*Scenarios for Home Tactical SOPs*
By: TooshieGalore
05 July 2014

I love participating in IDPA matches. The International Defensive Pistol Association (www.IDPA.com) trains with firearms in real life scenarios. Last weekend the match included a debriefing on dealing with scenarios that would seem ripe for engaging a firearm but may also have a different option. Below are ten questions to discuss with your spouse and age-appropriate children. It's a way to help establish home tactical SOPs. Discussions such as this may reveal better ways to handle the situation, without engaging a firearm. It will probably point up training that is needed for small children. It may also prevent an accidental firearm injury to a family member. Full credit goes to my IDPA Director and match participants for these scenarios. Where appropriate consider the age appropriate behavior for your children or grandchildren in each of these scenarios.

  1. You arrive home late and click the electric garage door opener form inside the car. Your kids are pumped up after winning the "big game." But as the garage door opens you notice movement from behind the bushes, near the opening garage door. What will you do? (If you don't have an electric garage door, substitute details appropriate for your situation.)
  2. You normally arrive home around noon, the kids arrive around 4PM, and your spouse about 6PM. Today when you arrive home, you notice the front door is open. This is unexpected and unusual. What will you do?
  3. You are already on your way home when your young daughter calls to report home from school. She also reports that something is not right. The flat screen TV is missing, with wires hanging from the wall and a lamp is lying on the floor. What instructions do you give your daughter?
  4. Your spouse fell asleep in the Lazy Boy while watching TV. You are down the hall, in bed. It's now 3AM, when you hear the sound of breaking glass in another area of the house. What do you do? What does your spouse do? How do you communicate? How will you deal with your kids that might awaken?
  5. It's 3AM, your spouse hollers from another room, "Did you hear that?" What do you do? And spouse? And what of the sleepy-eyed grandkids that just woke up?
  6. Your spouse, on a business trip, is expected to return home tomorrow. It's 3AM and you hear a key and jiggling of the door knob. What do you do?
  7. It's 3AM. Someone is at your front door, banging aggressively. What do you do? And Spouse? And kids?
  8. It's 3AM. The dog begins to growl just before he takes off down the hall. What will you do? And spouse? And kids?
  9. At the top of the stairs is a hallway with bedrooms on each side. Your two youngest kids sleep in the first two bedrooms. The last room down the hall is the master, where you and spouse are asleep. It's 3AM. You are suddenly awakened with unfamiliar whispers and someone coming up the stairs. What will you do? Spouse? Kids?
  10. Several neighbors have had their houses broken into. Some during the day and a few happened while family members were at home.
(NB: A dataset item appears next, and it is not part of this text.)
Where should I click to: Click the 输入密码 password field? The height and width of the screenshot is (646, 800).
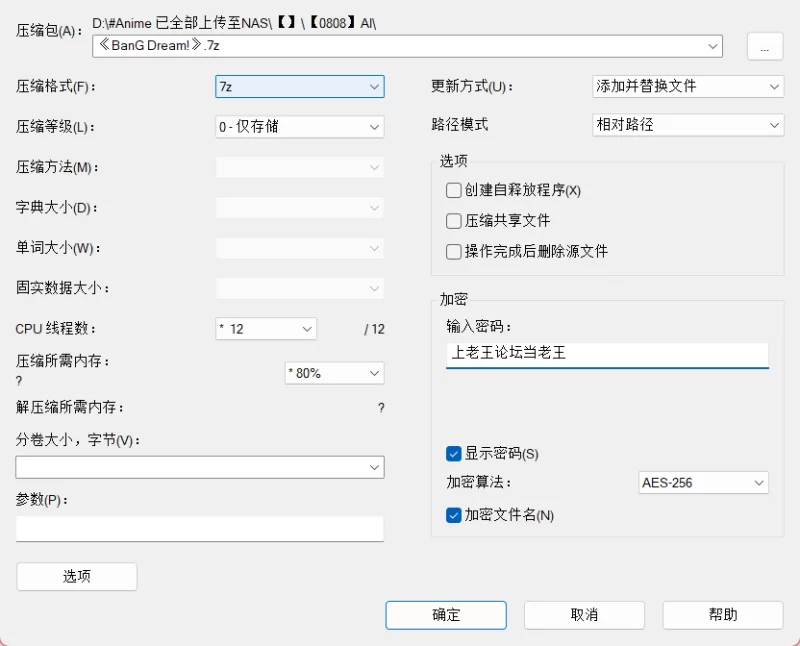pos(607,353)
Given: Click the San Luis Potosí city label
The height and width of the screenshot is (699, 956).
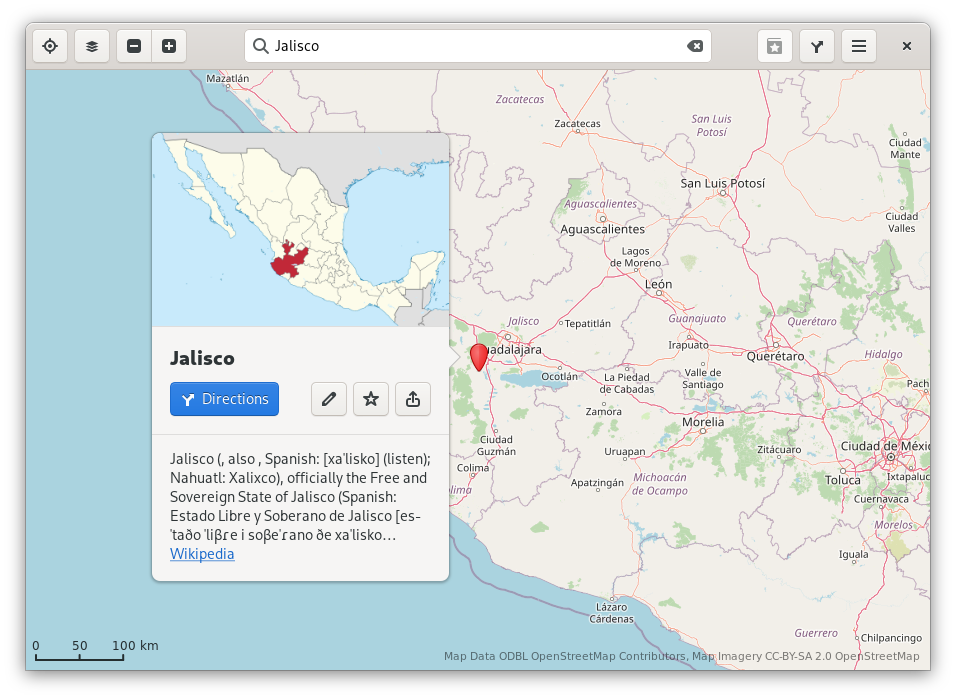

Our children are too young for firearm training so for now it's a No Touch policy. When considering the scenarios involving a firearm, having small children complicates everything. Training them is key.

I wanted to train mine without scaring them. We made it a game. We have a secret family word that instructs them to immediately get under the bed, to be quiet as a mouse and stay there until mom or dad comes to get them. Our first practice was after dinner but before dessert. Hubby made it like a super hide-n-seek game. Afterwards, we talked about it while having dessert. The child who was the "most quiet" got an extra helping.

Since then, we've practiced our secret family word in the morning and during homework time. We've had the kids under the bed for as long as 30 minutes. The littlest one fell asleep. It continues to be one of the kids' favorite games.